### [Exercise brief]
Each record below must be returned exactly as shown.

### [Material to process]

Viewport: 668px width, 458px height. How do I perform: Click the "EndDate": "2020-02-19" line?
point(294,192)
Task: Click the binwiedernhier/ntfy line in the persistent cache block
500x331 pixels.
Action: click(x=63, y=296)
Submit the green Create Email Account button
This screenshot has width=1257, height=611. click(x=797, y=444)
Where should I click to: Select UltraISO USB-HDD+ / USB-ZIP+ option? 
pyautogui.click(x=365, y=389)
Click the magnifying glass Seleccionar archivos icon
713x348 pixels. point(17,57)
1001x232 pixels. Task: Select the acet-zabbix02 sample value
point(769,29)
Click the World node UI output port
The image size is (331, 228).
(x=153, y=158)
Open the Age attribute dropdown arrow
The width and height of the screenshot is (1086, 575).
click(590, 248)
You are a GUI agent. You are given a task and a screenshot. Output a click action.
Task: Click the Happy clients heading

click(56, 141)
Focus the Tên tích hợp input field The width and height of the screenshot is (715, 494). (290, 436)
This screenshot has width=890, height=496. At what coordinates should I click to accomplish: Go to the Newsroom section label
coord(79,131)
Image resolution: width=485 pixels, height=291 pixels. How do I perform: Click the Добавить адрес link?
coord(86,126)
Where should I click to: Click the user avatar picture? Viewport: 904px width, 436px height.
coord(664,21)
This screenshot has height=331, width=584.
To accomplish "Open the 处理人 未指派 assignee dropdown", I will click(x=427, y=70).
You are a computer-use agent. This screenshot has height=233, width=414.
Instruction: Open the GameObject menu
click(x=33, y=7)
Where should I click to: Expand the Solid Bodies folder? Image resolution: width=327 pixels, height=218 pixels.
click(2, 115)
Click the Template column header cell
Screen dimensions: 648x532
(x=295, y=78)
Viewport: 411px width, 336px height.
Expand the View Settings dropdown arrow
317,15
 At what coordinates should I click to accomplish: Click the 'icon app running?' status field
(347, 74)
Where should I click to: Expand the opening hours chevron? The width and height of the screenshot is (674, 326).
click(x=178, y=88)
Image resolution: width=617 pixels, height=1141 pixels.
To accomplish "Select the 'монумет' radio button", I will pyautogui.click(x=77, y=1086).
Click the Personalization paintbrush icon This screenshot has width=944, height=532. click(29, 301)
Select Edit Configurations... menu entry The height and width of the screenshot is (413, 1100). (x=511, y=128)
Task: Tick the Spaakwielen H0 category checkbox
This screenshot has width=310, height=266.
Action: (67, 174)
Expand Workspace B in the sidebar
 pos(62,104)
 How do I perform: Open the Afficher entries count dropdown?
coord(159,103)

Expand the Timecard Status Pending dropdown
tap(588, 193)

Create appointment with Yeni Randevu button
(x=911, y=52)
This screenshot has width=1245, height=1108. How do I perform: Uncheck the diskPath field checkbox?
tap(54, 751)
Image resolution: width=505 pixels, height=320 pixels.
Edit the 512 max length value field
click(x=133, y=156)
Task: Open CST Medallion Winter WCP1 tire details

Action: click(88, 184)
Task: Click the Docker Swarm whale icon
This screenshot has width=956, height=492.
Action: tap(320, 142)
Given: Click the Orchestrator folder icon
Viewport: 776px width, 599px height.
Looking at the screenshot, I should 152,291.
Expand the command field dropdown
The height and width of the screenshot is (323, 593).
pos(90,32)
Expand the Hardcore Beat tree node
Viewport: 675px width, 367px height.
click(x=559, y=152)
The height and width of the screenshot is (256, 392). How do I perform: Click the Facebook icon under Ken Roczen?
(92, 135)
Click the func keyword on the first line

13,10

### [Output]
Viewport: 668px width, 458px height. How do I perform: Click the "EndDate": "2020-02-19" line?
point(294,192)
Task: Click the binwiedernhier/ntfy line in the persistent cache block
500x331 pixels.
Action: click(x=63, y=296)
Submit the green Create Email Account button
This screenshot has width=1257, height=611. click(x=797, y=444)
Where should I click to: Select UltraISO USB-HDD+ / USB-ZIP+ option? 
pyautogui.click(x=365, y=389)
Click the magnifying glass Seleccionar archivos icon
713x348 pixels. point(17,57)
1001x232 pixels. Task: Select the acet-zabbix02 sample value
point(769,29)
Click the World node UI output port
The image size is (331, 228).
(x=153, y=158)
Open the Age attribute dropdown arrow
The width and height of the screenshot is (1086, 575).
click(590, 248)
You are a GUI agent. You are given a task and a screenshot. Output a click action.
Task: Click the Happy clients heading

click(56, 141)
Focus the Tên tích hợp input field The width and height of the screenshot is (715, 494). (290, 436)
This screenshot has width=890, height=496. At what coordinates should I click to accomplish: Go to the Newsroom section label
coord(79,131)
Image resolution: width=485 pixels, height=291 pixels. How do I perform: Click the Добавить адрес link?
coord(86,126)
Where should I click to: Click the user avatar picture? Viewport: 904px width, 436px height.
coord(664,21)
This screenshot has height=331, width=584.
To accomplish "Open the 处理人 未指派 assignee dropdown", I will click(x=427, y=70).
You are a computer-use agent. This screenshot has height=233, width=414.
Instruction: Open the GameObject menu
click(x=33, y=7)
Where should I click to: Expand the Solid Bodies folder? Image resolution: width=327 pixels, height=218 pixels.
click(2, 115)
Click the Template column header cell
Screen dimensions: 648x532
(x=295, y=78)
Viewport: 411px width, 336px height.
Expand the View Settings dropdown arrow
317,15
 At what coordinates should I click to accomplish: Click the 'icon app running?' status field
(347, 74)
Where should I click to: Expand the opening hours chevron? The width and height of the screenshot is (674, 326).
click(x=178, y=88)
Image resolution: width=617 pixels, height=1141 pixels.
To accomplish "Select the 'монумет' radio button", I will pyautogui.click(x=77, y=1086).
Click the Personalization paintbrush icon This screenshot has width=944, height=532. click(29, 301)
Select Edit Configurations... menu entry The height and width of the screenshot is (413, 1100). (x=511, y=128)
Task: Tick the Spaakwielen H0 category checkbox
This screenshot has width=310, height=266.
Action: (67, 174)
Expand Workspace B in the sidebar
 pos(62,104)
 How do I perform: Open the Afficher entries count dropdown?
coord(159,103)

Expand the Timecard Status Pending dropdown
tap(588, 193)

Create appointment with Yeni Randevu button
(x=911, y=52)
This screenshot has width=1245, height=1108. How do I perform: Uncheck the diskPath field checkbox?
tap(54, 751)
Image resolution: width=505 pixels, height=320 pixels.
Edit the 512 max length value field
click(x=133, y=156)
Task: Open CST Medallion Winter WCP1 tire details

Action: click(88, 184)
Task: Click the Docker Swarm whale icon
This screenshot has width=956, height=492.
Action: tap(320, 142)
Given: Click the Orchestrator folder icon
Viewport: 776px width, 599px height.
Looking at the screenshot, I should 152,291.
Expand the command field dropdown
The height and width of the screenshot is (323, 593).
pos(90,32)
Expand the Hardcore Beat tree node
Viewport: 675px width, 367px height.
click(x=559, y=152)
The height and width of the screenshot is (256, 392). How do I perform: Click the Facebook icon under Ken Roczen?
(92, 135)
Click the func keyword on the first line

13,10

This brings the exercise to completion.